Me quedé allí, mirando la puerta del ascensor por el que tenía que aparecer Farag. Nuran no me molestó. Se colocó a un lado de las sillas y se quedó inmóvil. Cinco minutos después, las puertas se abrieron. Un celador maniobraba con dificultad para sacar la cama por la puerta mientras otro mantenía en alto el palo metálico con los sueros. Y en el centro, sonriente como un príncipe en el día de su coronación, mi héroe me miraba como si yo fuera la única estrella en el firmamento, la única persona sobre la tierra. Me dirigí hacia él con paso rápido y llegué a su lado justo cuando la cama abandonaba el ascensor.
—Apártese, señora, por favor —me dijo en turco el celador de los sueros—. ¿No ve que estamos intentando salir?
Me abracé a Farag y él me rodeó también con uno de sus brazos. Reconocí su olor y su calor, la forma de su cuerpo y su voz cuando exclamó:
—¡Basíleia, que me haces daño!
—¿Que te hago daño? —dije riéndome y soltándole—. Lo que voy es a matarte como vuelvas tú a hacerme algo así.
—¿Has llorado por mí? —preguntó encantando y feliz.
La cama avanzaba por el pasillo hacia una habitación y yo caminaba a su lado.

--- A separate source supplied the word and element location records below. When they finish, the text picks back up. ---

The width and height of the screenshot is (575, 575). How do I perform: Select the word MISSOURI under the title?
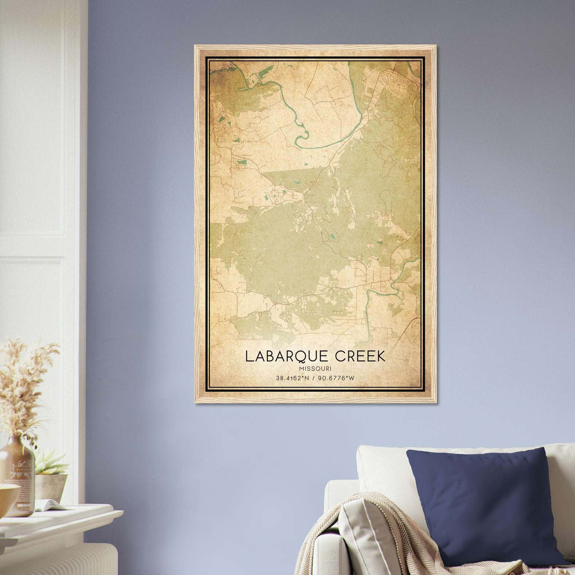[315, 368]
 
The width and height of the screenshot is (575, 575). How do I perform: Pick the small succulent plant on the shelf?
[50, 464]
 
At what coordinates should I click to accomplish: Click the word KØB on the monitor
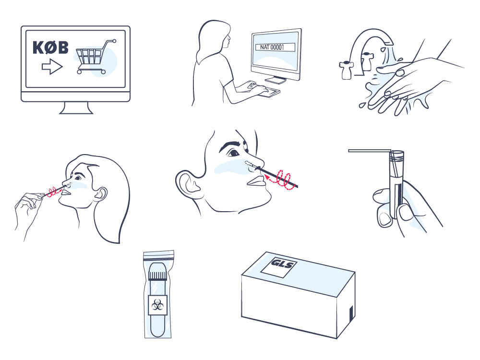coord(50,48)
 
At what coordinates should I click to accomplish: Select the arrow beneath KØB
coord(52,67)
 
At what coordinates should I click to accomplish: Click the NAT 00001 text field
coord(275,47)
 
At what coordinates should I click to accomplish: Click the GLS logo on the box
coord(282,263)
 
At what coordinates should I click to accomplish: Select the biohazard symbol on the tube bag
coord(157,305)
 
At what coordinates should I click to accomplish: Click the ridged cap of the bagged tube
coord(157,276)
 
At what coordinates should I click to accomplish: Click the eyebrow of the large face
coord(230,144)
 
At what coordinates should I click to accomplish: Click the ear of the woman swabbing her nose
coord(100,194)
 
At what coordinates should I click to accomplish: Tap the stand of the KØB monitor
coord(76,108)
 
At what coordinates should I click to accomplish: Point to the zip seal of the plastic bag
coord(158,256)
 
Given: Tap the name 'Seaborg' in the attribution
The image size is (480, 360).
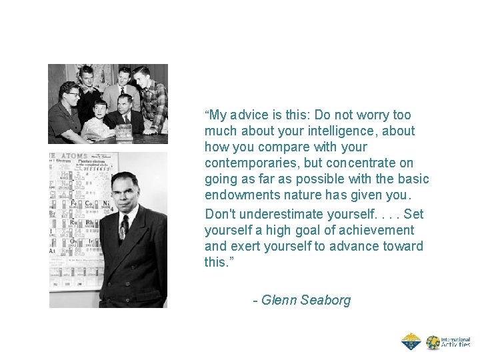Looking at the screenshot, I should (x=325, y=300).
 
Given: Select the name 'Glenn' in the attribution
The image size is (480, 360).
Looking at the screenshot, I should (x=279, y=300).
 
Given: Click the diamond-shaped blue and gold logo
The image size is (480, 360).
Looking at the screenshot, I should (x=411, y=342).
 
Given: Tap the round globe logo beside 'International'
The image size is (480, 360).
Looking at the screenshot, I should (x=433, y=343).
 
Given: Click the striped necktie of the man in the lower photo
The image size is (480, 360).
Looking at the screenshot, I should (x=123, y=227).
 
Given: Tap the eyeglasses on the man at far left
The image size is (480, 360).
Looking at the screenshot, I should (x=71, y=94).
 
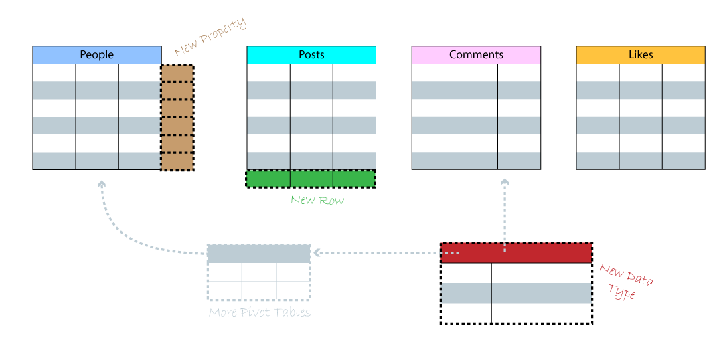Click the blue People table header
(97, 55)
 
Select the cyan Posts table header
(311, 55)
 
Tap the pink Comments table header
(476, 55)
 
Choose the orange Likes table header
(641, 55)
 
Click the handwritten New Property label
(210, 37)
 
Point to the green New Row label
(317, 199)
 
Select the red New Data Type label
(625, 282)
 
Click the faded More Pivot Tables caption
(260, 312)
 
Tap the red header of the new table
(516, 253)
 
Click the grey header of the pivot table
(258, 254)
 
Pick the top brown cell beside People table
(177, 73)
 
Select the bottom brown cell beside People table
(177, 161)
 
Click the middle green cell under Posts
(311, 179)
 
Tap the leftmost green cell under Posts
(268, 179)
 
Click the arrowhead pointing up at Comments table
(505, 181)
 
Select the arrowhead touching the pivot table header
(317, 253)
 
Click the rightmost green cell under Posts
(354, 179)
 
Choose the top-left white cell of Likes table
(598, 72)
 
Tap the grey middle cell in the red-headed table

—¿Llorar por ti…? ¡Ya te gustaría!
—Pero, ¿has llorado? —insistió, cogiéndome de la mano con su mano libre porque la otra estaba oculta bajo un montón de vendajes.
Pese a su piel morena de egipcio mestizo, se le veía muy pálido y estaba totalmente despeinado. Sin dejar de andar le arreglé un poco el pelo sucio.
—¡Pues claro que he llorado por ti! Y bastante, por cierto.
Rió, feliz como un niño cargado de regalos.
—Yo sólo podía pensar en ti cuando me dispararon. Pensaba que, si me moría, no volvería a verte. Y me parecía absurdo porque tenía muy claro que, aunque me muriera, yo seguiría contigo siempre. Es extraño, ¿verdad?
Me acerqué y le di un beso en los labios. Nunca se lo había dicho pero, desde que me enamoré de él, hacía ya muchísimo tiempo, a veces, cuando le miraba sin que se diera cuenta, pensaba que, aunque tuviera más de una vida, aún me faltaría tiempo para estar a su lado. Y no se lo había dicho porque era un engreído y un fatuo y porque me pediría que se lo repitiera continuamente. Pero lo sabía. Vaya si lo sabía. Igual que yo sabía que, aunque apóstata e impío, soñaba con un más allá juntos, con una eternidad nuestra tan imposible para él como hermosa.
—¡Qué ateo más original! —le dije, sujetando más fuerte su mano y sin dejar de andar—. ¡Pues claro que seguiremos juntos cuando nos muramos! Pero dentro de sesenta o setenta años, ¿eh? Que aún tenemos mucho por vivir.